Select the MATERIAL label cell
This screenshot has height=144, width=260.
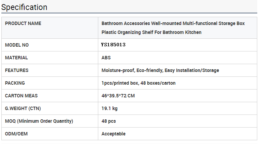tap(50, 58)
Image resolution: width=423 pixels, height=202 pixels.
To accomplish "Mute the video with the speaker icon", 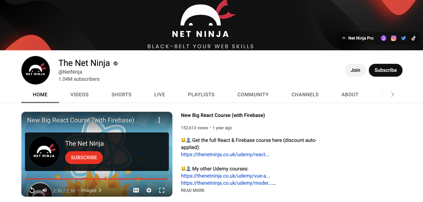I will click(45, 190).
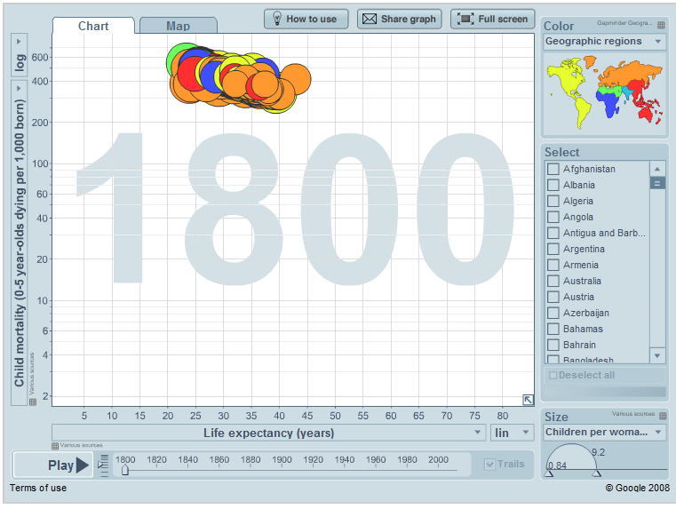
Task: Click the playback speed slider icon
Action: coord(103,464)
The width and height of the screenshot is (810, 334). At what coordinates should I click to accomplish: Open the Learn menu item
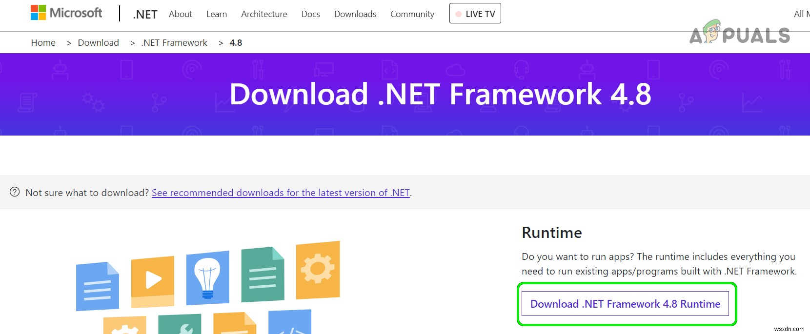(217, 14)
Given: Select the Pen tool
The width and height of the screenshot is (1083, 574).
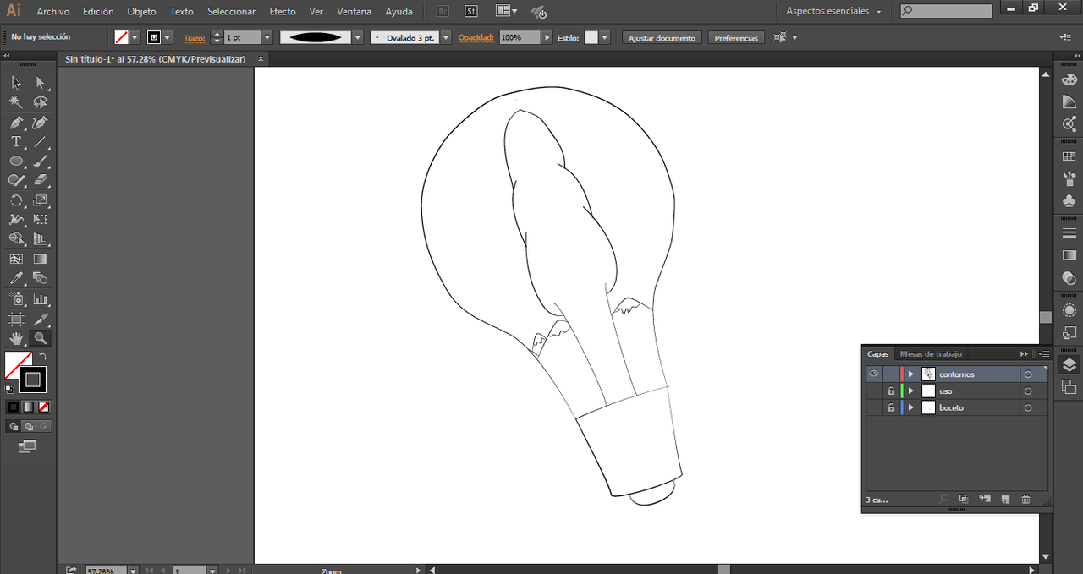Looking at the screenshot, I should point(16,123).
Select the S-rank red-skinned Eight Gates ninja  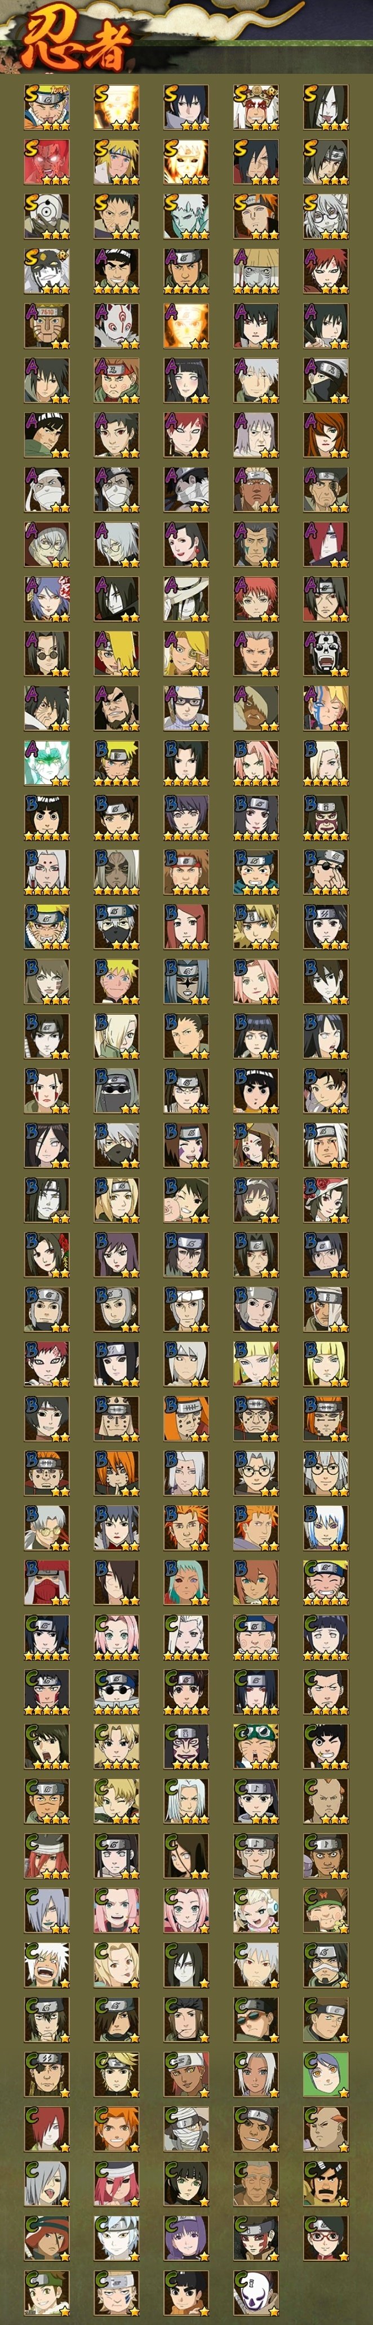coord(46,162)
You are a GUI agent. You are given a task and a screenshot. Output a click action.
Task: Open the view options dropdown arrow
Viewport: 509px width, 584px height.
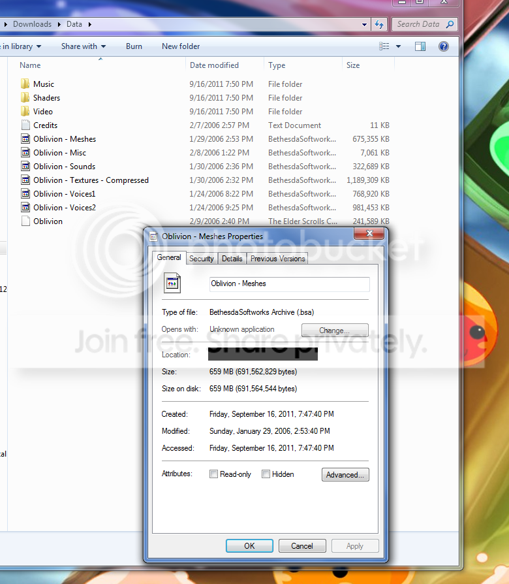398,46
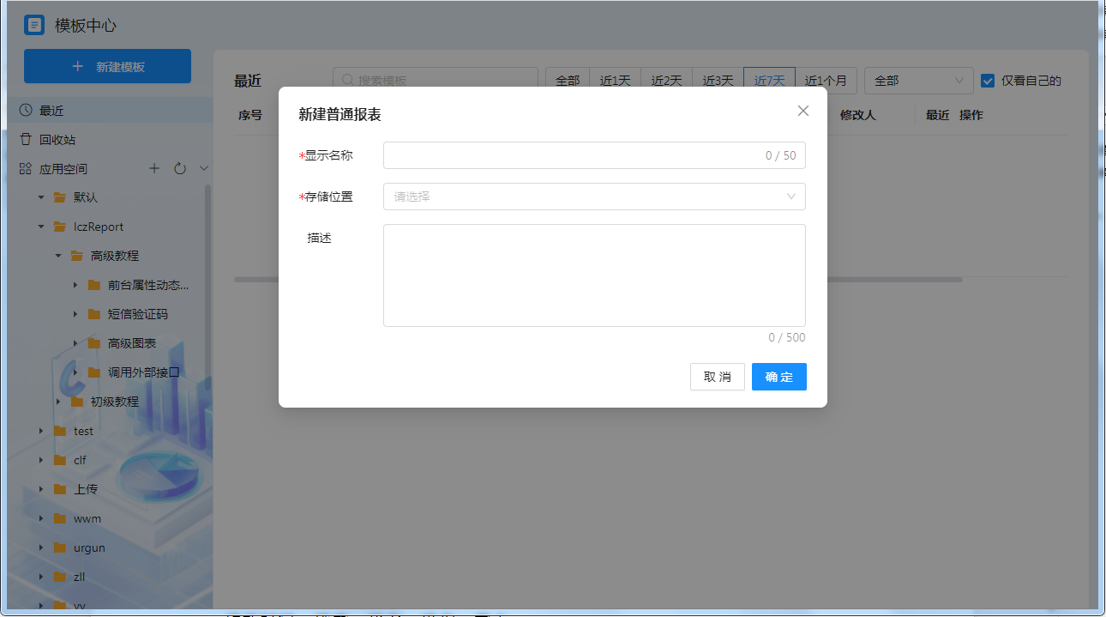Click the 回收站 trash icon
This screenshot has width=1106, height=617.
tap(26, 139)
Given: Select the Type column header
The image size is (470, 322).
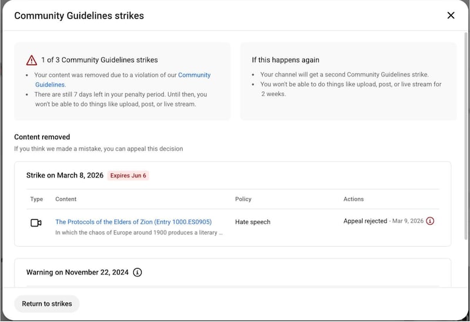Looking at the screenshot, I should 36,199.
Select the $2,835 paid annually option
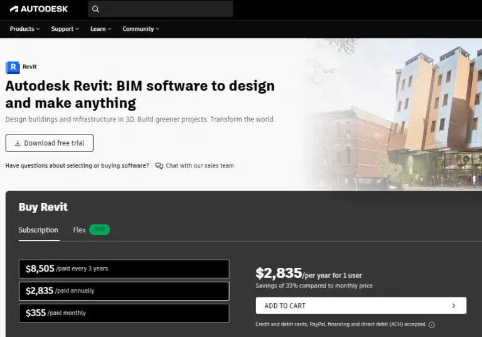 124,290
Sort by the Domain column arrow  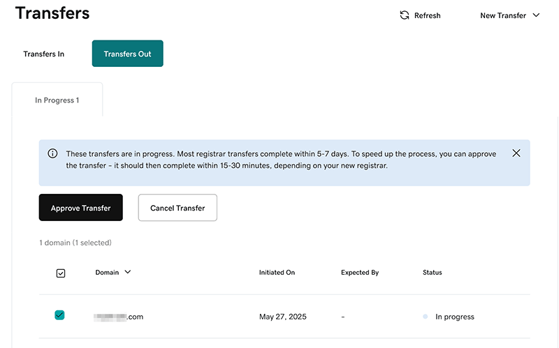point(128,272)
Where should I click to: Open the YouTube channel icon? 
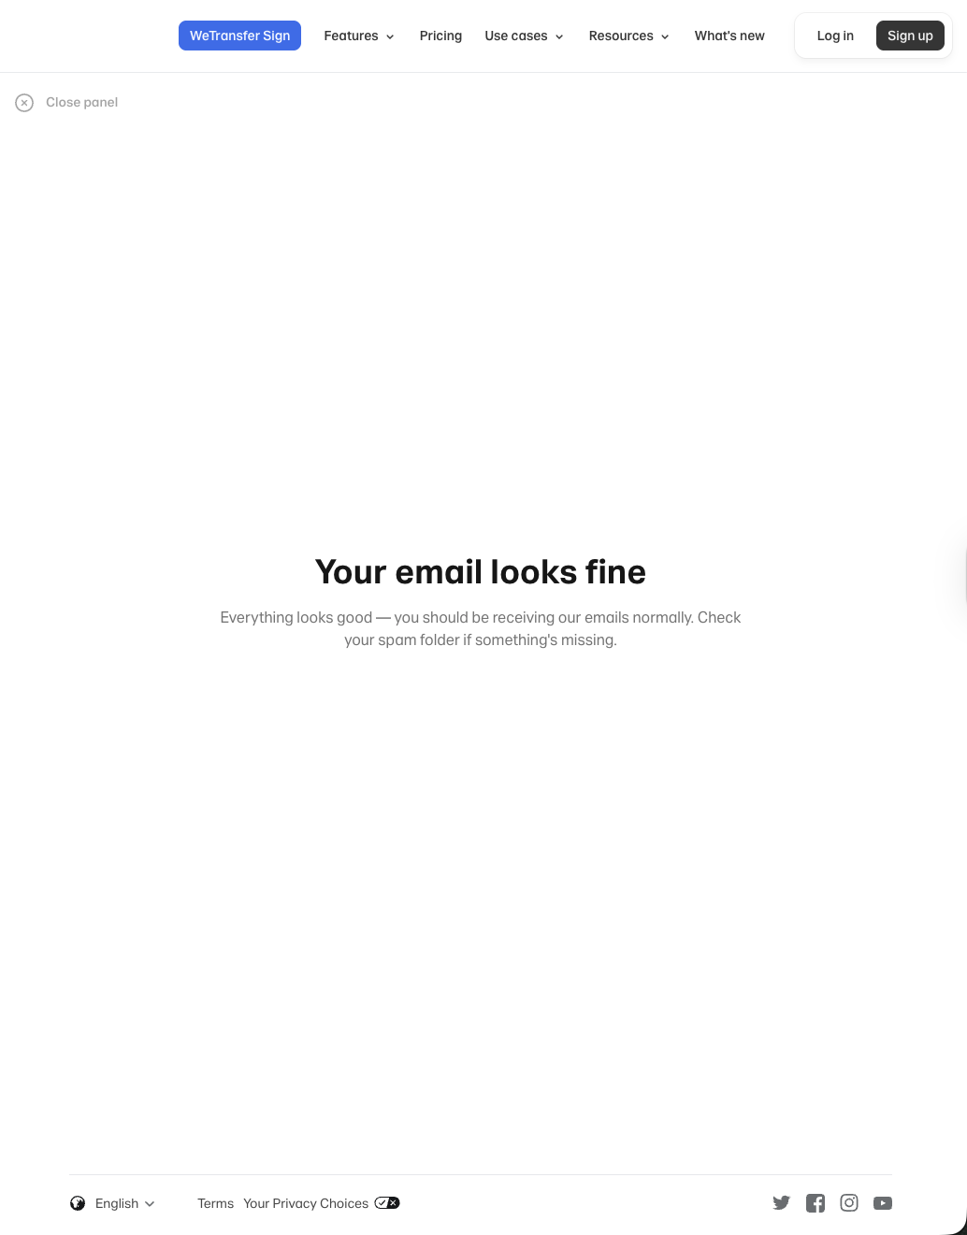(883, 1203)
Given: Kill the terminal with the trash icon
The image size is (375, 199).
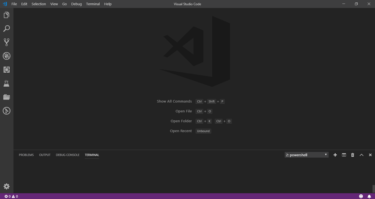Looking at the screenshot, I should [352, 155].
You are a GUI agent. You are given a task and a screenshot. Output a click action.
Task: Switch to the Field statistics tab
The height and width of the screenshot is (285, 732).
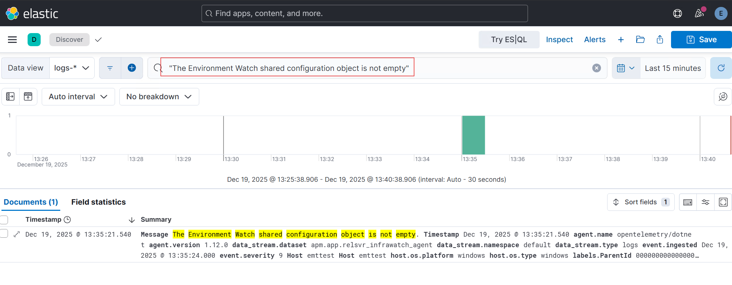click(98, 202)
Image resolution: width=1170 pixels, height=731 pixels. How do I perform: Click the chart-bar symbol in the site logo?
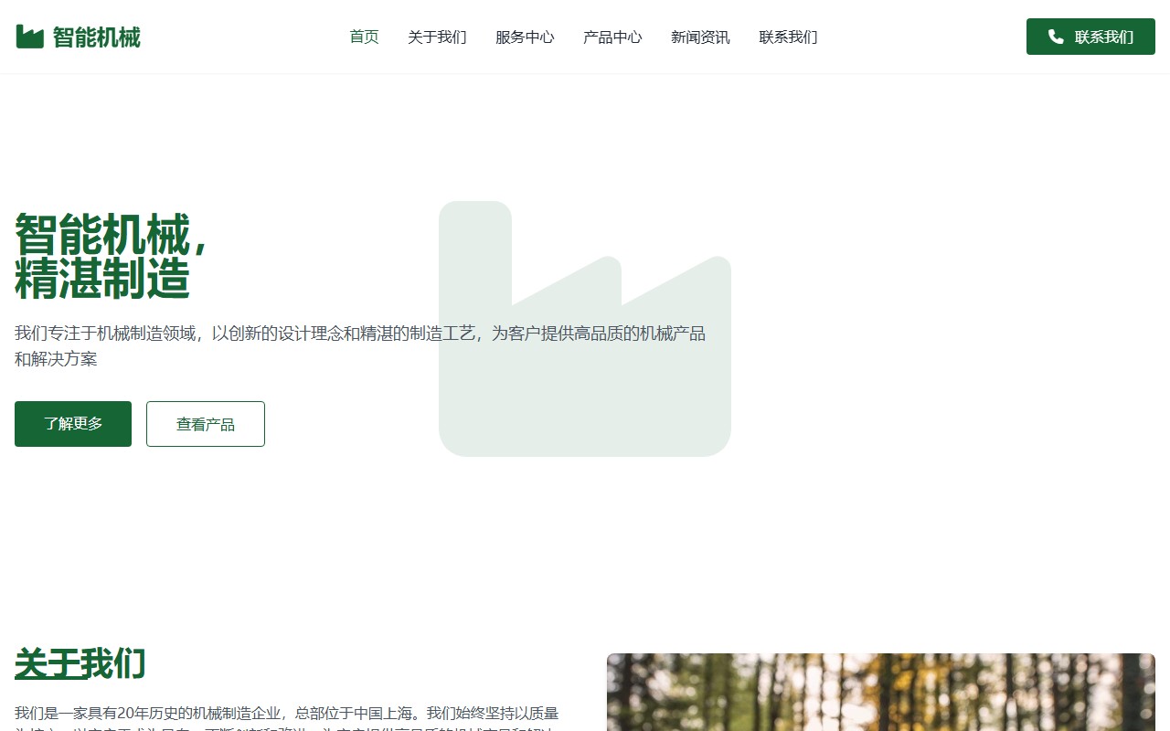[30, 36]
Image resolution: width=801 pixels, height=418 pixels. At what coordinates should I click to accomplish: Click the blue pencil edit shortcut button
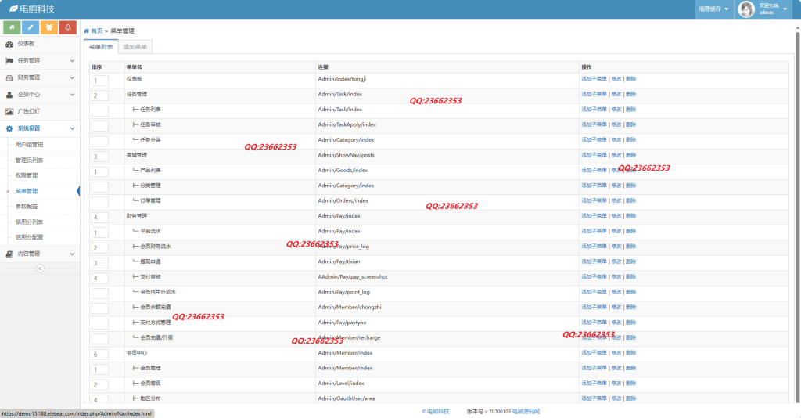coord(31,27)
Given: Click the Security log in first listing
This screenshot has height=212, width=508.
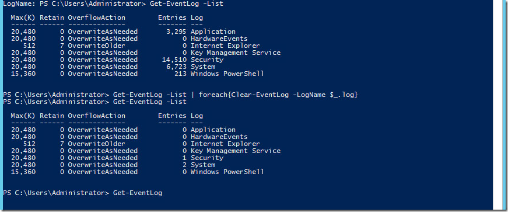Looking at the screenshot, I should pyautogui.click(x=207, y=60).
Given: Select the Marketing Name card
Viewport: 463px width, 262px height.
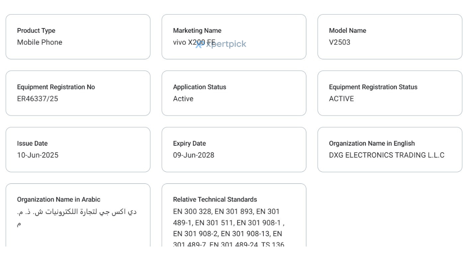Looking at the screenshot, I should click(234, 37).
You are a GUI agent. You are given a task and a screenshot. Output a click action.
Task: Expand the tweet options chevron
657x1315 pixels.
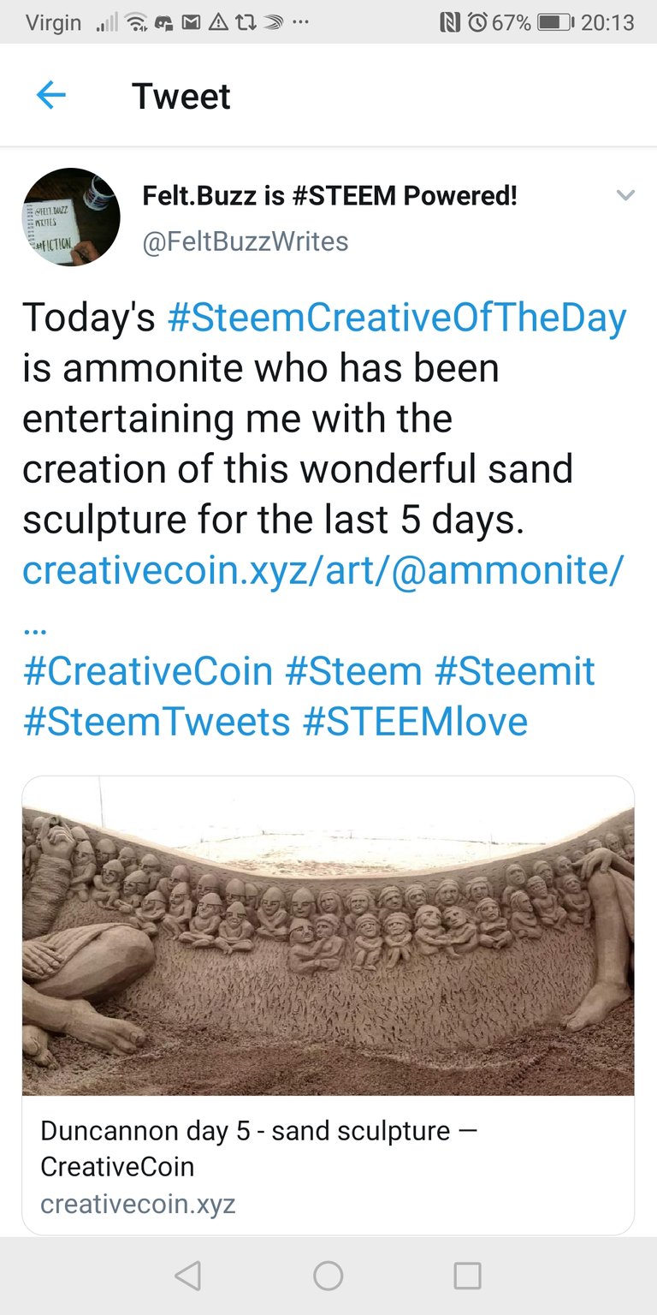[x=625, y=196]
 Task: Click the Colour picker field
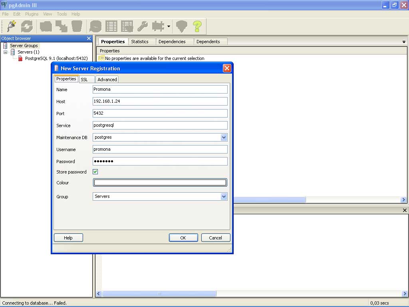coord(160,183)
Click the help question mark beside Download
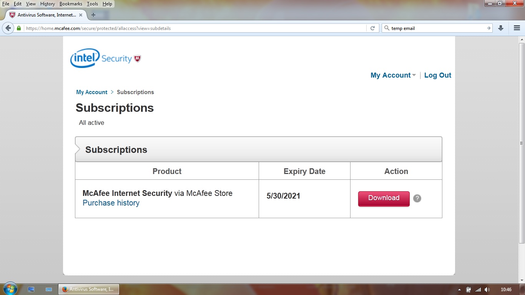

Exercise requirements. Could you state how many lines above include the word "options"? Reply with that number alone.

Result of the exercise. 2